Text »

Start

In November last year, West Midlands Police recommended that Maccabi Tel Aviv football fans should be banned from attending a Europa League match against Aston Villa in Birmingham on public order and security grounds.

West Midlands Police said it had classified the match as high risk based on “current intelligence and previous incidents, including violent clashes and hate crime offences that occurred during the 2024 UEFA Europa League match between Ajax and Maccabi Tel Aviv in Amsterdam”.

“Based on our professional judgement, we believe this measure will help mitigate risks to public safety,” the police force said at the time.

The decision was ultimately approved by Birmingham City Council’s Safety Advisory Group (SAG), a multi-agency body that brings together police, local authorities and emergency services to assess safety risks at major events.

There was a public outcry, and numerous media opinion pieces called the ban “anti-Semitic”.

That pressure has since intensified. Last week, UK Home Secretary Shabana Mahmood publicly stated that she had lost confidence in Guildford following criticism by a police watchdog of how the ban was handled. Guildford resigned on Friday.

But observers say Guildford’s departure is a sign that policing decisions which intersect with the issue of Israel and Palestine are no longer insulated from political consequences.

End

Written tasks »
1. Copy the entries below word for word, beginning at the line containing "What do you see at coordinates (532, 468)" and stopping after the line containing "coordinates (521, 56).".
2. Pick up the article about the Maccabi Tel Aviv fan ban where it ends and keep writing.

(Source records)

Start

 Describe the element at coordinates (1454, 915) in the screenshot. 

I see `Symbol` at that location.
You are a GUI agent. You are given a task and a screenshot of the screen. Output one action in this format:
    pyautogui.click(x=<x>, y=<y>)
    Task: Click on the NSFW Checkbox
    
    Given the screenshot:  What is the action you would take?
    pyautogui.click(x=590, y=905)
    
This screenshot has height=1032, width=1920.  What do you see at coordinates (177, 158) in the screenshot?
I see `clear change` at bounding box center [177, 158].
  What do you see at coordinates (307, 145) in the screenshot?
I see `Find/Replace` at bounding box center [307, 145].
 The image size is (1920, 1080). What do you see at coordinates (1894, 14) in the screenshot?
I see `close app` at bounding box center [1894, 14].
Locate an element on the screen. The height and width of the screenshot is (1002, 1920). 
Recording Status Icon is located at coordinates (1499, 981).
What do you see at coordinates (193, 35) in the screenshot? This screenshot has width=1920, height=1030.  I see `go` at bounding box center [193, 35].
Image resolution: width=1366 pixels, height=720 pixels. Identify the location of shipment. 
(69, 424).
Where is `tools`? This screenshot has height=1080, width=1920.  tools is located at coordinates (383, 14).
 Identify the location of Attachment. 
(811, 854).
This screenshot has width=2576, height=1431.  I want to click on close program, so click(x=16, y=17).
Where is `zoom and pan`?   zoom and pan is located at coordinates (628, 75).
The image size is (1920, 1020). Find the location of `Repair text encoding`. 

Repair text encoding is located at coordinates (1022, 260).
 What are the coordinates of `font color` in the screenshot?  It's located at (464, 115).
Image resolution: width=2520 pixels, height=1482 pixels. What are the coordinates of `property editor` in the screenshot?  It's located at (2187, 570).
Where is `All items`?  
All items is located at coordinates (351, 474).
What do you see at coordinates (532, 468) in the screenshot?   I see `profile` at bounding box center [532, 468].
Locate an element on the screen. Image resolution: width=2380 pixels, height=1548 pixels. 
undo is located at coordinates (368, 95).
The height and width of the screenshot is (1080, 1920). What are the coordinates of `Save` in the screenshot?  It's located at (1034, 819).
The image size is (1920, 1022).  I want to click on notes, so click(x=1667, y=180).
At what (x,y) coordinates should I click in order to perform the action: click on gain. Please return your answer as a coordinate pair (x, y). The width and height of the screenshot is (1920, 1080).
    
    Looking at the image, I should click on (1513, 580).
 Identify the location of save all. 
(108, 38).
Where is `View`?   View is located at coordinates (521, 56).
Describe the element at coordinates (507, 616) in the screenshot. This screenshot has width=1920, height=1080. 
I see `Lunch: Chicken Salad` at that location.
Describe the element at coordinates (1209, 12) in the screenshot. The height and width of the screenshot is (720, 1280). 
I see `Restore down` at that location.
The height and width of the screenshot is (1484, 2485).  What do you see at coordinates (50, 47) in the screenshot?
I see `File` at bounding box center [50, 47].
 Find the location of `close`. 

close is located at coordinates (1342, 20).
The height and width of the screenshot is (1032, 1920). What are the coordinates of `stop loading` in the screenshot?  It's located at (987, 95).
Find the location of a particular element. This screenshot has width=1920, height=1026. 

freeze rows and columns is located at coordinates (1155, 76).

End

Answers per task »
1.
What do you see at coordinates (532, 468) in the screenshot?   I see `profile` at bounding box center [532, 468].
Locate an element on the screen. Image resolution: width=2380 pixels, height=1548 pixels. 
undo is located at coordinates (368, 95).
The height and width of the screenshot is (1080, 1920). What are the coordinates of `Save` in the screenshot?  It's located at (1034, 819).
The image size is (1920, 1022).  I want to click on notes, so click(x=1667, y=180).
At what (x,y) coordinates should I click in order to perform the action: click on gain. Please return your answer as a coordinate pair (x, y). The width and height of the screenshot is (1920, 1080).
    
    Looking at the image, I should click on (1513, 580).
 Identify the location of save all. 
(108, 38).
Where is `View`?   View is located at coordinates (521, 56).

2.
The reason for this, said Chris Nineham, vice-chair of the British group Stop the War Coalition, is that “most politicians are too scared to challenge the pro-Israel mainstream consensus”.

He believes the fallout from the ban will have lasting consequences for future policing decisions. “I think it will reinforce the tendency for police forces to go along with the establishment bias against Palestine supporters, which is a product of the British ruling class’s support for Israel and is reinforced by Israel’s impressive lobbying operation,” Nineham told Al Jazeera.

‘A very dangerous precedent’

Frances Webber, a retired barrister who writes on politics, human rights and the rule of law, said the significance of Guildford’s resignation extends far beyond football or crowd control.

In the UK, “police forces are operationally independent of government, and any case against Guildford should have been pursued judicially, not politically”, she explained.

The visible role of central government in the fallout from this policing decision, she argued, “sets a very dangerous precedent, not just for police and local authorities but for democracy”.

Supporters of the ban on Maccabi fans attending the match in Birmingham argue it was rooted in a risk assessment shaped by events abroad and local context.

In 2024, Dutch authorities reported serious disorder involving Maccabi Tel Aviv supporters at a match in Amsterdam, with violence both before and after the fixture. In intelligence shared ahead of the Birmingham match, British police said their Dutch counterparts informed them that significant numbers of visiting fans had been involved in organised confrontations and disturbances.

Birmingham is one of the UK’s most diverse cities, with around 30 percent of its residents Muslim and more than 40 percent identifying as Asian or from minority ethnic backgrounds, according to the 2021 Census.

Officers were therefore concerned that the arrival of large numbers of high-risk, visiting supporters could spark tensions and even retaliatory disorder.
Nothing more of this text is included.